Electrochimica Acta, Vol.213, 879-886, 2016
Thermal Stability Study of Dye-Sensitized Solar Cells with Cobalt Bipyridyl-based Electrolytes
Dye-sensitized solar cells (DSSCs) with cobalt bipyridyl-based electrolytes can display higher solar cell performance than their iodide/triiodide counterpart. There is, however, little knowledge on their long term stability, which is a crucial aspect for potential commercial application. Herein, we studied the thermal stability of DSSCs using Co(bpy)(3)(2+/3+) redox electrolyte at 70 degrees C in the dark for 50 days, combining 3 different additives, 4-tert-butylpyridine (TBP), 1-methylimidazole (MBI) and 2,2'-bipyridyl (BPY), in a nonvolatile solvent 3-methoxypropionitrile (MPN).

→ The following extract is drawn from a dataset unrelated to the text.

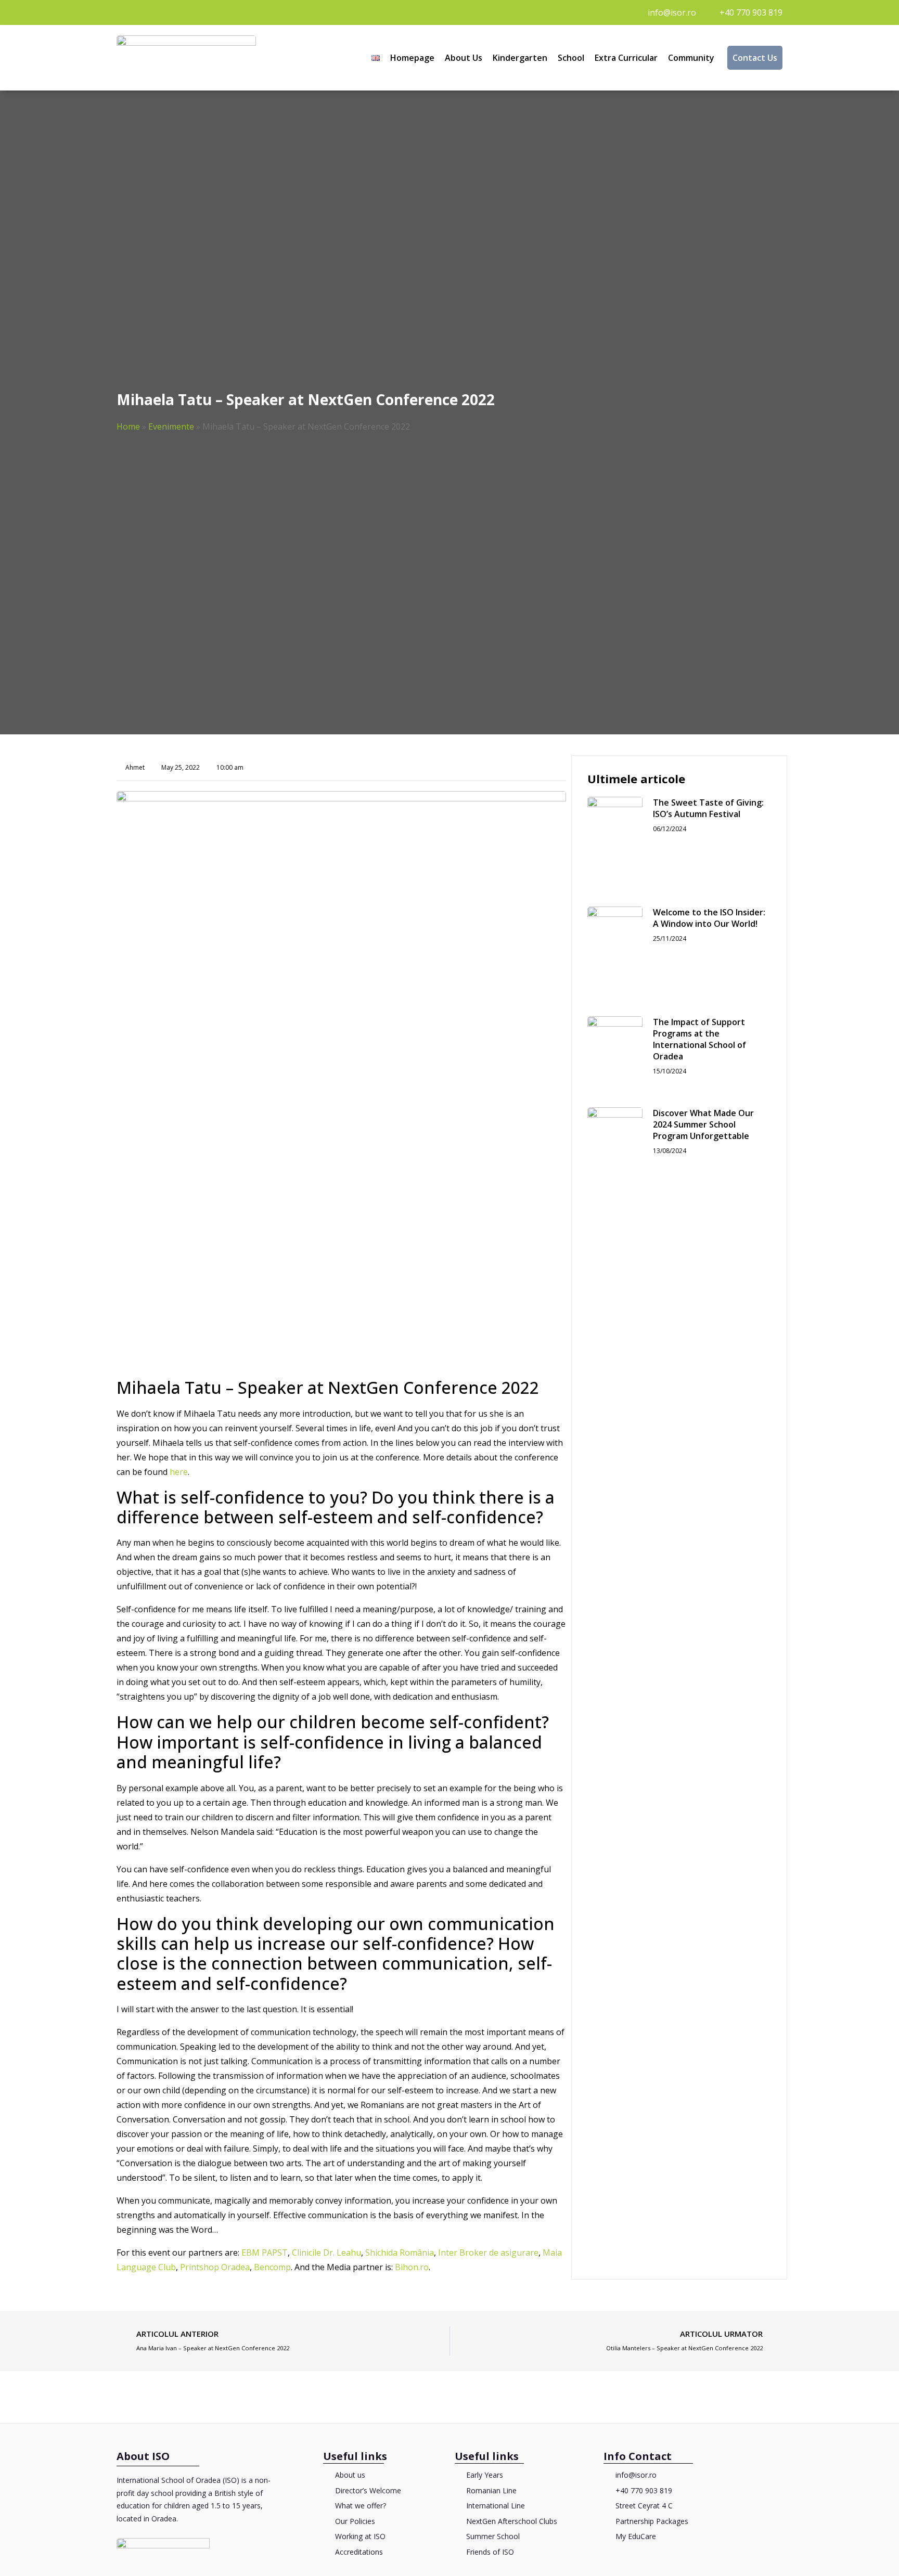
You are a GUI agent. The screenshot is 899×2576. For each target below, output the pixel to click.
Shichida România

Significant voltage decreases were found for all the studied solar cells, with a mechanism involving both a positive shift of the conduction band edge potential of TiO2 and a decreased electron lifetime, characterized by time resolved transient modulation techniques. Furthermore electrochemical impedance spectroscopy and differential pulse voltammetry studies indicate that the stability of Co(bpy)(3)(3+) is limited, causing an increased diffusion resistance in the electrolyte, but, surprisingly, no substantial change of the short-circuit current density (Jsc) in the devices. Overall, the DSSCs fabricated with the addition of both MBI and BPY in the electrolyte show the highest stability, maintaining 96% of its initial efficiency after 50 days, resulting from the overall compensation effects between the open circuit voltage decrease and the Jsc increase. These results provide insights about the degradation mechanism and emphasize the importance of the stability of TiO2/dye/electrolyte interface for the device stability under thermal stress. (C) 2016 Published by Elsevier Ltd.